**DATA TO USE**
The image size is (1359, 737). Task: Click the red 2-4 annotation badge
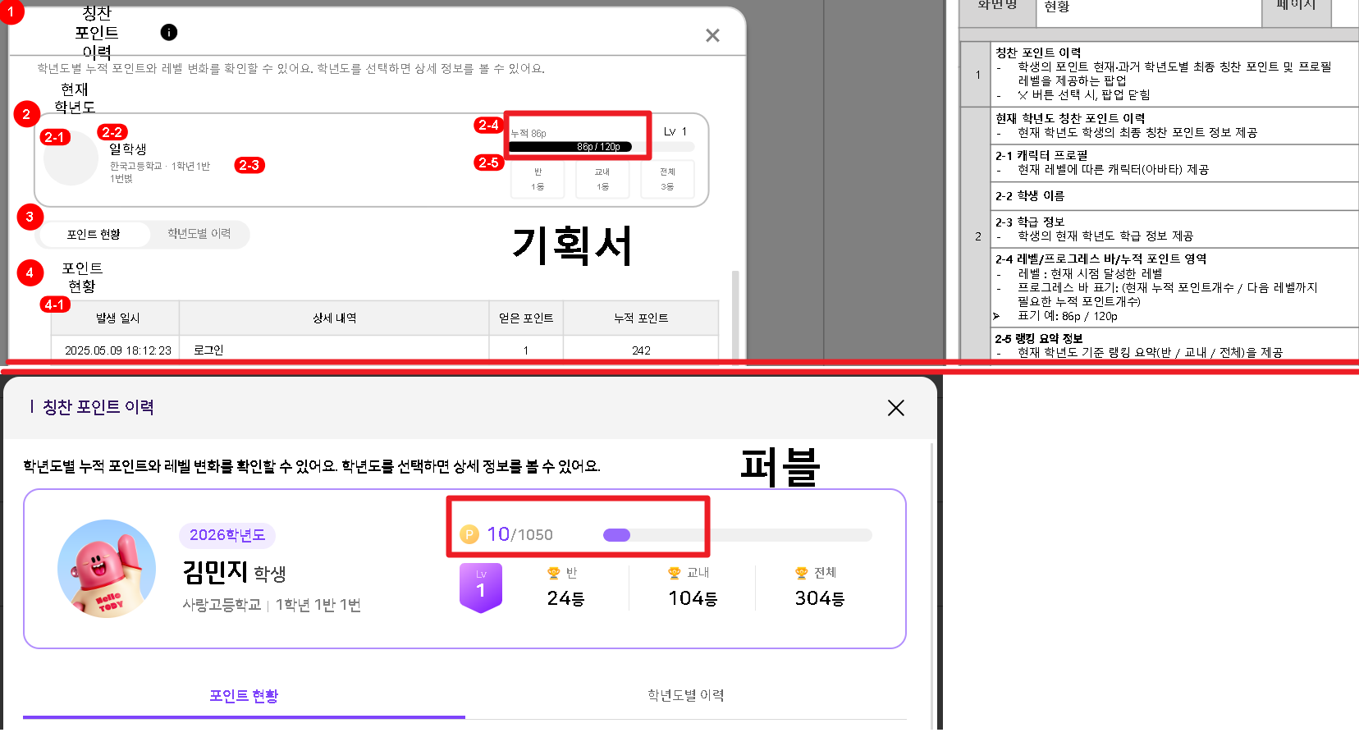click(x=488, y=125)
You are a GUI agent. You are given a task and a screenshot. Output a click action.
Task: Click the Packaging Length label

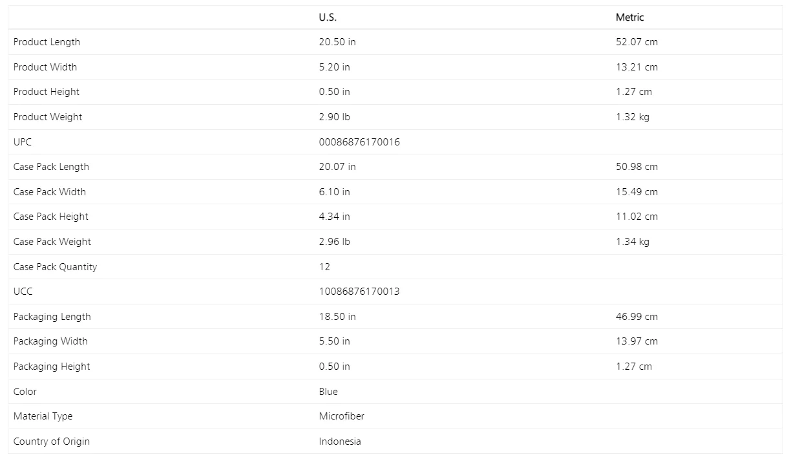tap(52, 317)
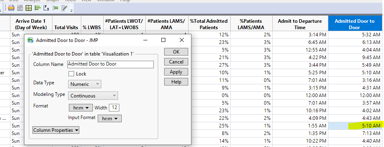Click the Cancel button

point(176,62)
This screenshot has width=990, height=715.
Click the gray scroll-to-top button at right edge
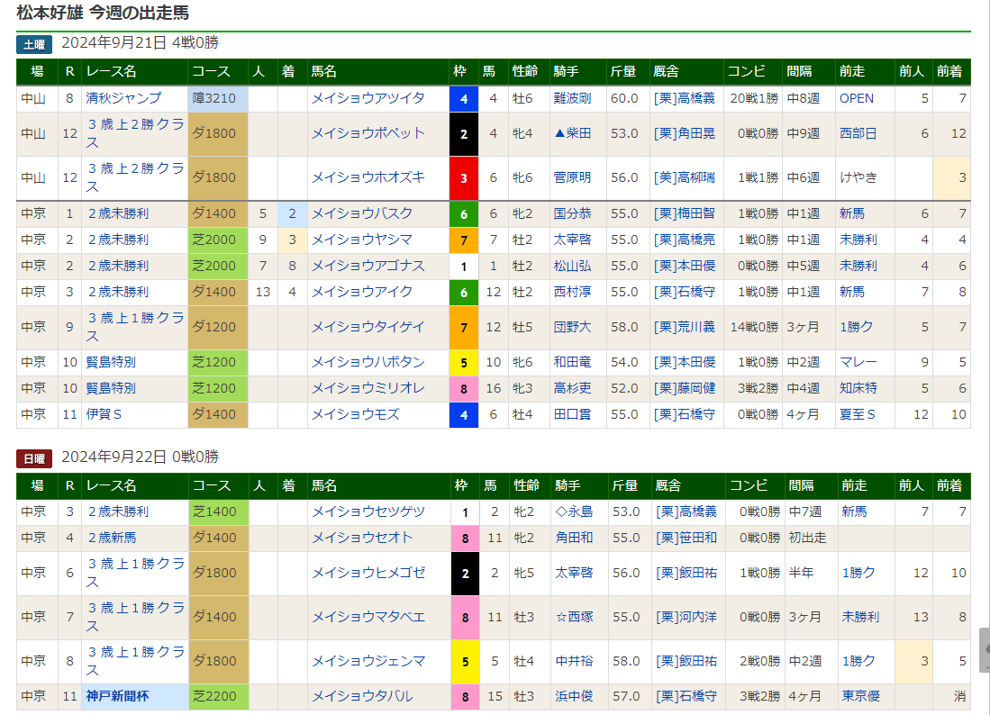click(984, 650)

**ACTIVITY**
With the pictures removed, return the data above word for word.

**THE ANSWER**
The image size is (1359, 737). Task: Click the red 2-4 annotation badge
click(x=488, y=125)
You are a GUI agent. You are given a task and a screenshot. Output a click action.
Task: Click the Packaging Length label

tap(52, 317)
Click the Cancel button

point(176,62)
This screenshot has width=990, height=715.
Click the gray scroll-to-top button at right edge
click(984, 650)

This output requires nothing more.